» List of tasks:
(1) In the album review of Kelsea Ballerini's 'PATTERNS', who co-produces the album?
(2) Based on the album review of Kelsea Ballerini's 'PATTERNS', mark each statement yes or no and quote the words from the review that settle it: (a) 'PATTERNS' is made up of 15 songs. (b) The songwriting sessions took place in Nashville. (c) 'Baggage' runs 153 seconds.
(3) Carry on the review of Kelsea Ballerini's album 'PATTERNS' from its last sentence.

» Page excerpt:
········
Album Review: Kelsea Ballerini - 'Patterns'

Kelsea Ballerini finds a design that serves her well on fifth album ‘PATTERNS’.

Ballerini, who turned 31 last month, took conversations with songwriter friends and made them into 15 songs on the contrasts of modern relationships. A decade after debut single ‘Love Me Like You Mean It’, that girl with the high heels and eyelash extensions has grown up and is in self-discovery mode now.

‘PATTERNS’ follows 2022 album ‘Subject to Change’ and last year’s ‘Rolling Up the Welcome Mat’, a 16-minute EP that got a Grammy nod for best country album despite its brevity. While the new record’s title screams in capital letters, it’s a lot more nuanced than that.

“When does it start and when does it end?” Kelsea’s musings on the mobius strip of life and love begin in the title track. She describes herself as a “personality vocalist, conversational”, and you’re immediately in that world, whether it’s the friendly cadence of “I got patterns” or the way she repeats “over and over again”.

Kelsea utilised a female dream-team in songwriting sessions in East Tennessee and the Bahamas. Alysa Vanderheym, a “creative foil” to the shiny side of Ms. Ballerini on recent projects, co-produces the album, and helped with most of the writing, while GRAMMY nominee for Songwriter of the Year Jessie Jo Dillon has credits on two-thirds of the album.

Meanwhile, Hall of Famer Hillary Lindsey and Little Big Town’s Karen Fairchild both brought motherly energy and perspective to certain tracks, particularly ‘Sorry Mom’. It feels like Kelsea’s signature, as she apologises for missing Carla’s 58th birthday, and smelling of cigarettes, among other things. Once this battle of the generations was written, it set the vibe for the whole project.

No-one told Kelsea to “be careful” in the writing sessions, which were dubbed “heart camps”. The results take different directions. High-energy bop ‘Baggage’ spends 153 seconds in the air with Kelsea surrendering to love and the many suitcases it comes with, which appear on the album artwork too. It becomes her modern musician on tour story, a nod to her early sound, as she sings “Home is when you’re with me” in one of the verses, and “I wouldn’t want to do it with anybody else” in the chorus.
········
» Data provided:
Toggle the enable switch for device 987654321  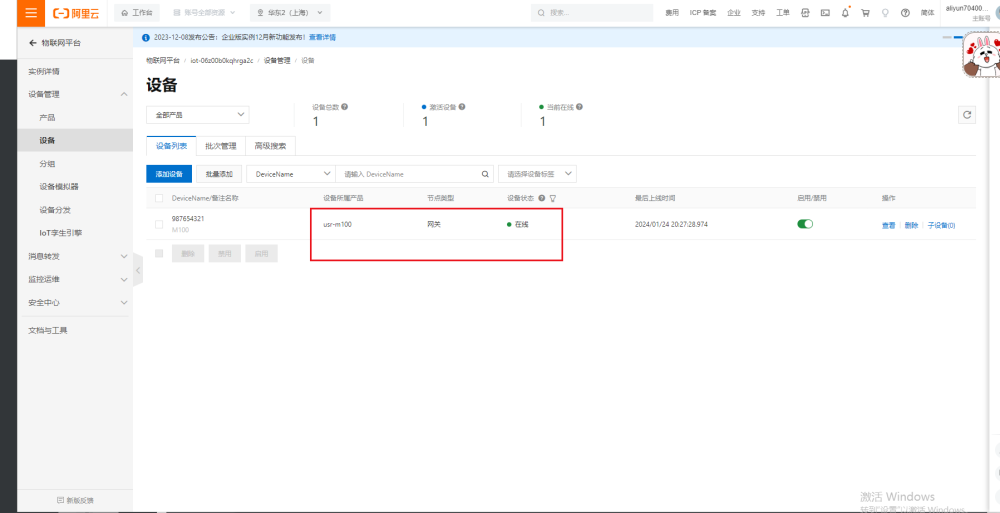point(804,224)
········
» The answers:
(1) Alysa Vanderheym

(2)
(a) Yes: "made them into 15 songs"
(b) No: "songwriting sessions in East Tennessee and the Bahamas"
(c) Yes: "spends 153 seconds in the air"

(3)
‘WAIT!’ joins ‘Baggage’ as one of the record’s highlights. An energetic interjection, it was penned towards the end of the process to fill a hole in the story of ‘PATTERNS’. It’s the truth of being a woman in the 21st-century, all text conversations and channelling her own Taylor. The album was written with a live sound in mind, and this is a prime example, set to fill the arenas she’s announced in the US. It’s a little like Maisie Peters, who’s been confirmed as a tour opener.

Meanwhile, ‘Nothing Really Matters’ has Sheryl Crow vibes, as thick harmonies on the chorus contrast beautifully with Kelsea’s conversational style over the dreamy music in the verses.

Little moments dot another path: internalised love song ‘First Rodeo’, the romantic and sexy ‘Deep’, and the uncertainty underpinning ‘How Much Do You Love Me?’ where she asks “Would you back away if my jokes weren’t funny?” In the self-affirming ‘Beg For Your Love’, Kelsea channels Lady A’s Hillary Scott by singing: “If you want a chase, I won’t run.”

There’s moments of simplicity too, like the contradicting details woven into solo write ‘Two Things’, when she asks “Are we turning into people we used to know?”, or the visible growth on ‘We Broke Up’. Sure, she admits, “I could take a deep dive in the details”, but there’s no need to overthink things. “It’s as simple as, we broke up.”  It may be a “tale as old as time” (her words), but splendidly redone in her own perspective.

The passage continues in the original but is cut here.